Jan Martens Rule of Three

[Dance]

Inspired by three patterns conducive to the shortened format, Rule of Three unearths its own very particular path. Somewhere between concert-performance, short story collection and Facebook wall/YouTube channel, it navigates between contemporary dramas and everyday occurrence.
With the atmosphere of a hardcore nightclub recreated live by NAH, replete with metal, avant-jazz, noise, punk and minimalist electro-industrial beats, the succession of danced tableaux has a surprise lurking at every corner. Short scenes are interspersed with iconic treats of a more languid and accentuated nature.
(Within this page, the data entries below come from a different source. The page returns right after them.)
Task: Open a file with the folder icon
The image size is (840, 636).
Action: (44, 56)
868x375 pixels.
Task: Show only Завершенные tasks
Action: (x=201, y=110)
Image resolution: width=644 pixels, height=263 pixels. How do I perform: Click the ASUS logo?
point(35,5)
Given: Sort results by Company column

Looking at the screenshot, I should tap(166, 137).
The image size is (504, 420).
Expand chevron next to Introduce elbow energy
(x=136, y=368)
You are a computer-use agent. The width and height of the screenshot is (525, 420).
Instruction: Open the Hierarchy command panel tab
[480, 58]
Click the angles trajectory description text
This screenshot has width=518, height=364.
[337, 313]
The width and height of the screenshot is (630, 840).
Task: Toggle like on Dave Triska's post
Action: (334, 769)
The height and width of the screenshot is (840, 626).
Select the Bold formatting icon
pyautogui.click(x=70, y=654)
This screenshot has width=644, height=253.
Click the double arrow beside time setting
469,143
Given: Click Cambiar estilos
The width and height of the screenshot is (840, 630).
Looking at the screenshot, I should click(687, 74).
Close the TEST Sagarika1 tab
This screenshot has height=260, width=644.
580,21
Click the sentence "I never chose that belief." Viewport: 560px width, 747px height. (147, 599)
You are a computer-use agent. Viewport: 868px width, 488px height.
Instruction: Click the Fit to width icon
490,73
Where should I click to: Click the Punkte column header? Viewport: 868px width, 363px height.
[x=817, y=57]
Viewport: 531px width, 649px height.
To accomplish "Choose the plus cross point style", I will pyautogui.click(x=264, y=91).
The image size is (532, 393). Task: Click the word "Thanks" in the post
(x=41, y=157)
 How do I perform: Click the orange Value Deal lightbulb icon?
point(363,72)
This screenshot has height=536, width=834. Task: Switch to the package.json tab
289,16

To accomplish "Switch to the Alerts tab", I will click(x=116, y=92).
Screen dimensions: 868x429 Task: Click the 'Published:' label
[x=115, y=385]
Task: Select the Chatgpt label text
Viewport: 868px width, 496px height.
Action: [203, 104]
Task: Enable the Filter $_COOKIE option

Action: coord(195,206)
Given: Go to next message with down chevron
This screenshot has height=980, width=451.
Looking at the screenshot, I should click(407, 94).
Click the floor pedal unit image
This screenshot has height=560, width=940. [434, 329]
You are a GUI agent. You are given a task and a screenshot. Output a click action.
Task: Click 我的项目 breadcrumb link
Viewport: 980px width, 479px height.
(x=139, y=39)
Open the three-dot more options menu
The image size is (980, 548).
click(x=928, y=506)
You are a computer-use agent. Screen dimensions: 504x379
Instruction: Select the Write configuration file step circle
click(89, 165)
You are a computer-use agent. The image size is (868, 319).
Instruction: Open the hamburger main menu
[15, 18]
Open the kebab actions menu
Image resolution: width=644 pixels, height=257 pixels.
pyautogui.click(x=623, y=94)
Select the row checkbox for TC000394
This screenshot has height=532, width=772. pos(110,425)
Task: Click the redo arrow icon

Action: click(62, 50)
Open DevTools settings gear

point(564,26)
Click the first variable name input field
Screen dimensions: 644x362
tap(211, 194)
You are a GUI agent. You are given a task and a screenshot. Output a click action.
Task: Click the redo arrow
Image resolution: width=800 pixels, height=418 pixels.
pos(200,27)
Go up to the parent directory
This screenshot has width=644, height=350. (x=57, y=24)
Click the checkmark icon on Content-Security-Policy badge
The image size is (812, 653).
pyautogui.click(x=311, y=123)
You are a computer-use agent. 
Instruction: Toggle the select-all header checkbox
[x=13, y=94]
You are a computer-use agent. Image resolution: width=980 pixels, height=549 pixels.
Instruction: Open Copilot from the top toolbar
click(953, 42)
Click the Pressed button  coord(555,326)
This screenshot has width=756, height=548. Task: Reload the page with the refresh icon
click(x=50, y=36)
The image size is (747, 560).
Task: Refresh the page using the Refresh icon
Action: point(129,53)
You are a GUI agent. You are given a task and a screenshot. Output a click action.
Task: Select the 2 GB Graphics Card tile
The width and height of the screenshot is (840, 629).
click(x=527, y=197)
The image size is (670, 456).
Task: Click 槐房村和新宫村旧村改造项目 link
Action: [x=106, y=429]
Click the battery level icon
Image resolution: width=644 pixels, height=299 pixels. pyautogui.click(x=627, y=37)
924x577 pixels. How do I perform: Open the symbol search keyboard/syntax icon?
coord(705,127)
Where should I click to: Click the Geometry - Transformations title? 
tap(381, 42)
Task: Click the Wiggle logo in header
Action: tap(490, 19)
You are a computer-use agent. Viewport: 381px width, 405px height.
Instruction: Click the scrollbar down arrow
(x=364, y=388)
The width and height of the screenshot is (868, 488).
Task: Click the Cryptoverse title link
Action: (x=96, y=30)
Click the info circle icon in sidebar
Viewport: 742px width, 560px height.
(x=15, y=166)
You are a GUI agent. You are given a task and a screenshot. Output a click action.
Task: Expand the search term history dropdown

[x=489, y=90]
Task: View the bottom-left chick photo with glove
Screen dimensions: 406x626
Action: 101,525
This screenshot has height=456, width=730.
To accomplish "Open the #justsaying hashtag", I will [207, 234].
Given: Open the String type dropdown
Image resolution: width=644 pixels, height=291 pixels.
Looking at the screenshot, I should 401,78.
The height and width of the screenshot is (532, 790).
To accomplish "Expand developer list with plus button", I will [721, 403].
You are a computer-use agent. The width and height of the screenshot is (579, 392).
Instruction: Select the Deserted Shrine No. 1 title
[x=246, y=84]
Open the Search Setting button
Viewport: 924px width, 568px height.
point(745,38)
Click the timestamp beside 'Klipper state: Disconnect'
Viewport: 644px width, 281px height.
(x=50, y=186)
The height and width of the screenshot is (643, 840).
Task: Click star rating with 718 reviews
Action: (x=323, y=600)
The intricately writing of these scattered yet linked scenes gives us the sensation of being lost in the pages of a book. The layering of rhythm/light/music creates a variety of landscapes that might just as easily exude the sweet whiff of nonchalance as set bodies alight. Rebellious, fiery, and direct but always rigorous, mathematically so, Jan Martens teams up with the untamed, raw drums of NAH in this crystallization of a deliciously bewildering symbiosis. Dance and music interlock with each other in an organic way. Served up by two long-term collaborators of his, Steven Michel and Julien Josse, together with a new recruit, Courtney Robertson, this piece unleashes an untamed meditation on the contrasts of our era: numbness and explosion, the decided upon and the intuitive, heart and mind.